▸ **Your instructions**
Type the records that follow again exactly as written, but drop the pictures.

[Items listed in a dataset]
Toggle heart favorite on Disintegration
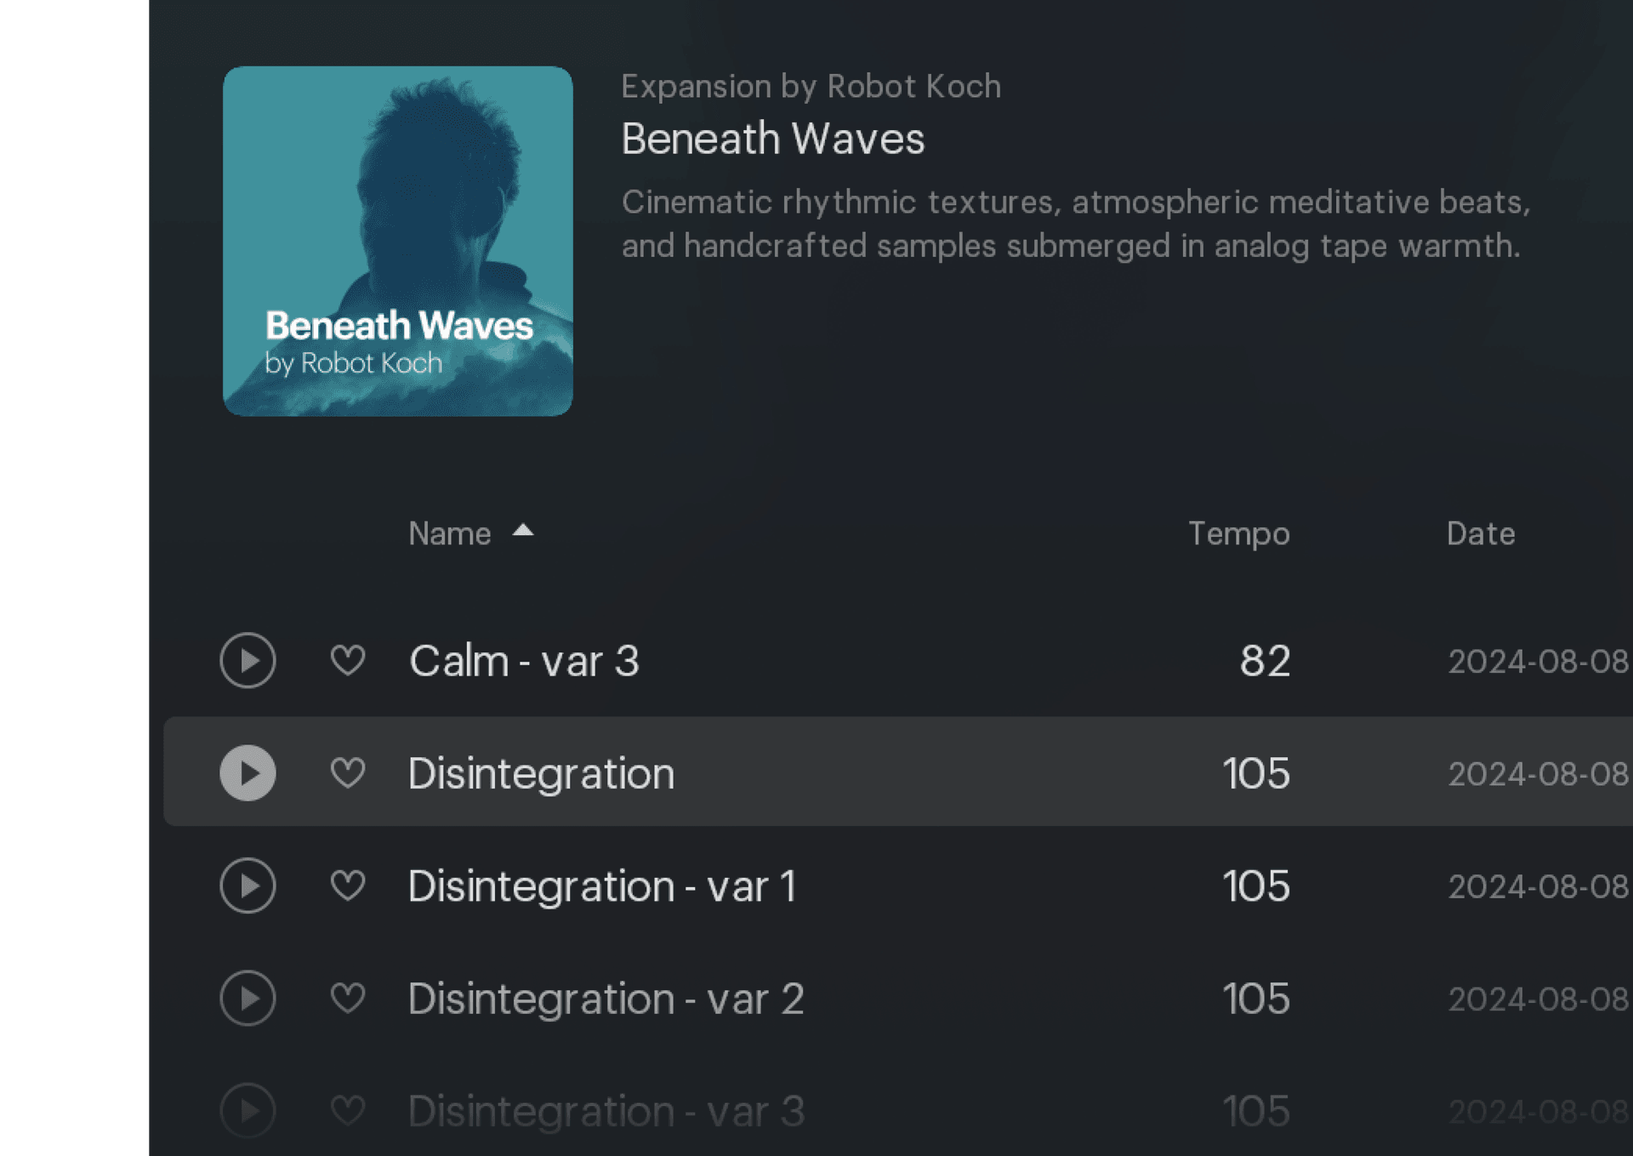347,772
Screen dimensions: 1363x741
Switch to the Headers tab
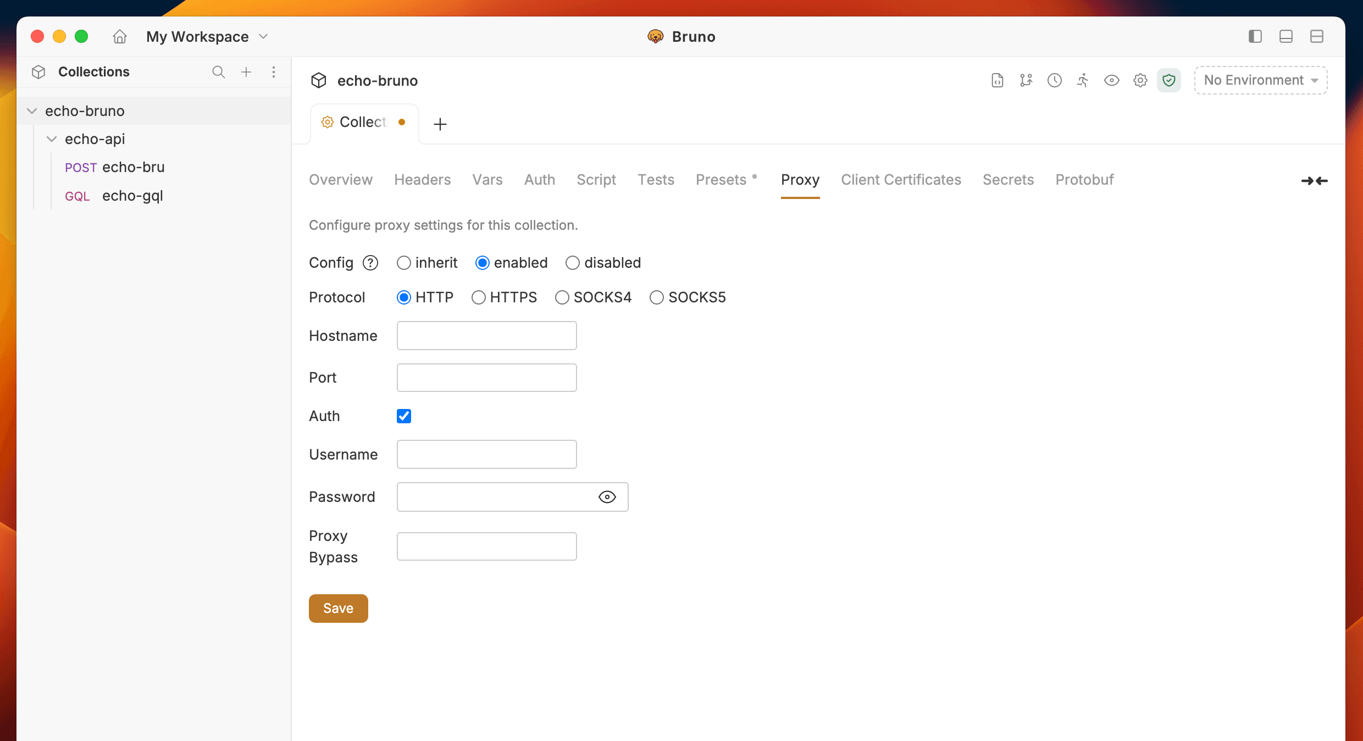point(422,180)
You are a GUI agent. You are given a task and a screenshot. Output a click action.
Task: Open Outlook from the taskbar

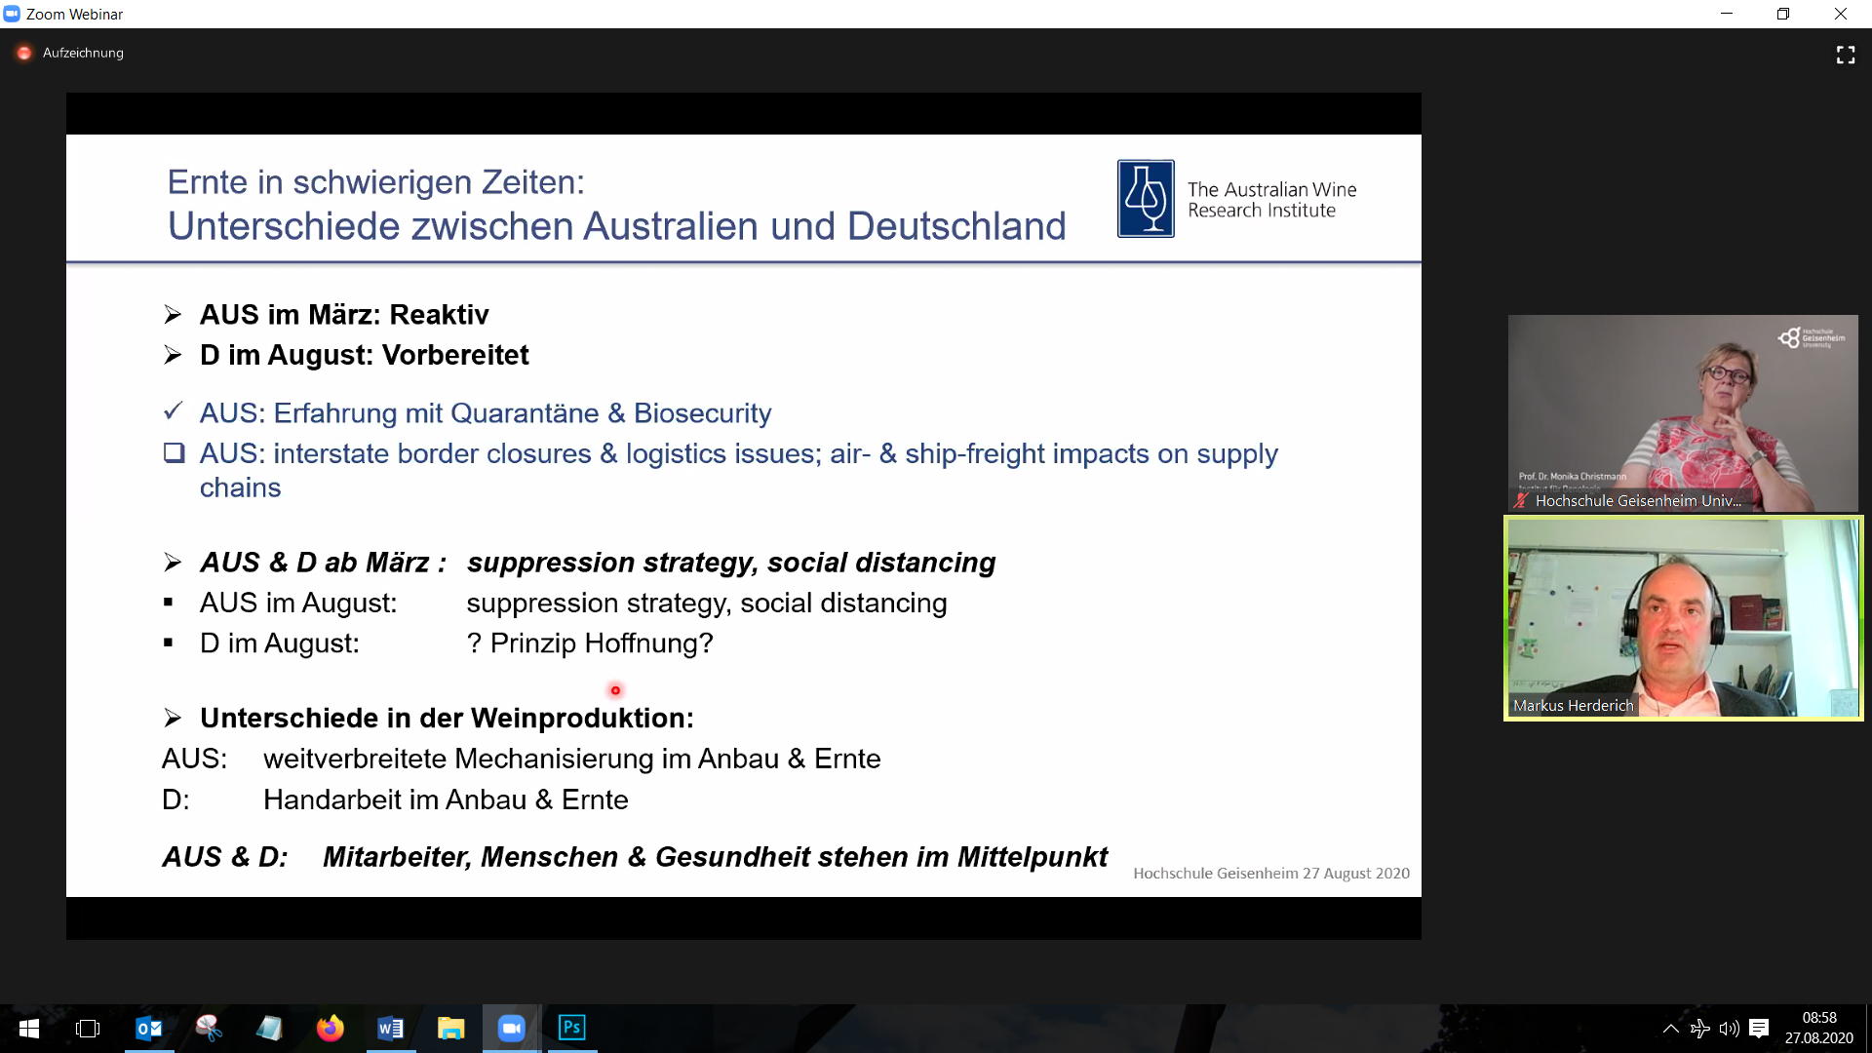148,1029
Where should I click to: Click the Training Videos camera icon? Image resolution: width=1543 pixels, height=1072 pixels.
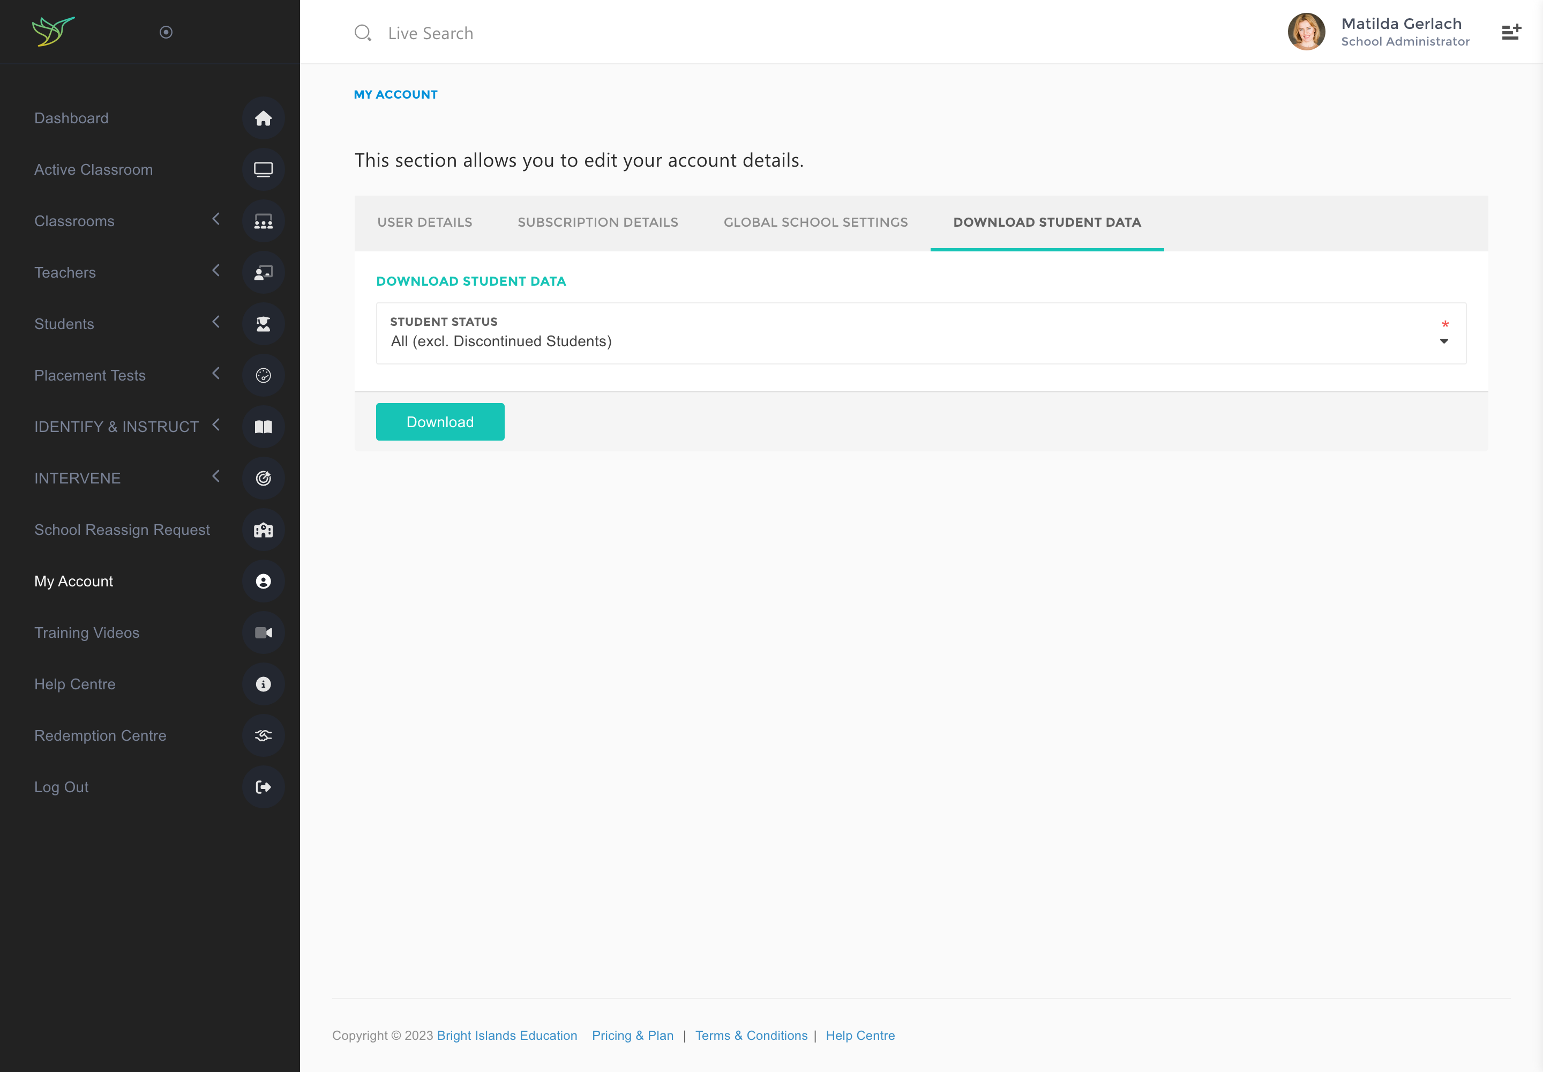tap(263, 633)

▸ **The answer**
Toggle heart favorite on Disintegration
347,772
Screen dimensions: 1363x741
Switch to the Headers tab
point(422,180)
You are a GUI agent. You are given a task and a screenshot. Output a click action.
Task: Open Outlook from the taskbar

148,1029
Where should I click to: Click the Training Videos camera icon? Image resolution: width=1543 pixels, height=1072 pixels.
tap(263, 633)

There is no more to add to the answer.